Found 4 comments on HN
semigroupoid · 2017-03-11 · Original thread
I second the recommendation for Artin's Algebra. I'd also recommend Paolo Aluffi's Algebra: Chapter 0, which is a nice alternative to Lang and also uses category theory right from the beginning and doesn't require many prerequisites.


SchemeLisp · 2015-07-30 · Original thread
Slightly off-topic here, but flipping through this[1] Abstract Algebra textbook(2009), I found it amusing that the author thanks NSA for support among others :D.


j2kun · 2015-02-24 · Original thread
The best exposition I've found for demystifying category theory is the first few chapters of Paolo Aluffi's Algebra: Chapter 0 [1]. The central emphasis is on universal properties, which I see most treatments for beginners de-emphasize or ignore (as these slides do).

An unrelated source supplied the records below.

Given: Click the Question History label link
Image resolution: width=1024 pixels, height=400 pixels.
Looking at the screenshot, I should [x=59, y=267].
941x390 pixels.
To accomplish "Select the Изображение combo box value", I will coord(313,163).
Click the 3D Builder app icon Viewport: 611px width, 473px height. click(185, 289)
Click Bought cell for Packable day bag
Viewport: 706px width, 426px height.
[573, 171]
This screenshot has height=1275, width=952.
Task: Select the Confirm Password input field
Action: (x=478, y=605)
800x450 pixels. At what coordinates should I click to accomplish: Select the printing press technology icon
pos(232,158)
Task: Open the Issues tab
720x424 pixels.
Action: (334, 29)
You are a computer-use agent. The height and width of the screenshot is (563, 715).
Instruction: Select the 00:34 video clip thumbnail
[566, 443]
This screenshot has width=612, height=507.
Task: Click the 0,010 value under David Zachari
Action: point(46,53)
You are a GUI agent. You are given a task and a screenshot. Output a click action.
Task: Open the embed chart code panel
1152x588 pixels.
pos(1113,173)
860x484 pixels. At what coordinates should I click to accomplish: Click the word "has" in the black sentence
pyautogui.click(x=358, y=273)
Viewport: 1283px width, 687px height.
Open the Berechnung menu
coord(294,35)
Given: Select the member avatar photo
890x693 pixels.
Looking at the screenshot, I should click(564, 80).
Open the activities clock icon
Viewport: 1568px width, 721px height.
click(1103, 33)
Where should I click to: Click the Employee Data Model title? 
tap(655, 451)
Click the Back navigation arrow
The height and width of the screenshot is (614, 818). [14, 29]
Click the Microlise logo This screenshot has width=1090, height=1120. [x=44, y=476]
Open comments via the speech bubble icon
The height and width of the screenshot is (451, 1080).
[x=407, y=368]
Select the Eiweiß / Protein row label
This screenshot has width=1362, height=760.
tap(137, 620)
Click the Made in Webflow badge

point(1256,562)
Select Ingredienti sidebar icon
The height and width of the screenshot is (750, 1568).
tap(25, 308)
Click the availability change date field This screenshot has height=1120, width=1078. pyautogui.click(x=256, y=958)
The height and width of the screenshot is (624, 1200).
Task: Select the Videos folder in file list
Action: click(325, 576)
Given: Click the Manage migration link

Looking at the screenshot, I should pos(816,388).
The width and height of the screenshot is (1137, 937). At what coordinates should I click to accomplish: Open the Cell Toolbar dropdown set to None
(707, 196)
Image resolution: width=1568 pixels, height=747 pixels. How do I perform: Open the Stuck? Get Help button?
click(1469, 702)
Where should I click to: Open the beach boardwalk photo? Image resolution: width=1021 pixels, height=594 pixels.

From my experience, universal properties are the main tool for unifying and abstracting concepts into the language of categories. Aluffi uses category theory to unify the treatment of groups, rings, modules, linear algebra, and then goes on to more abstract category theory. I have also written a bit on this [2], regrettably choosing ML as the language of implementation.



Digging deeper into the HN thread that you linked to, I came across this discussion [1] on Reddit which is focused more on the abstract algebra question. They recommend Algebra: Chapter 0 by Aluffi (Amazon [2] or PDF [3]).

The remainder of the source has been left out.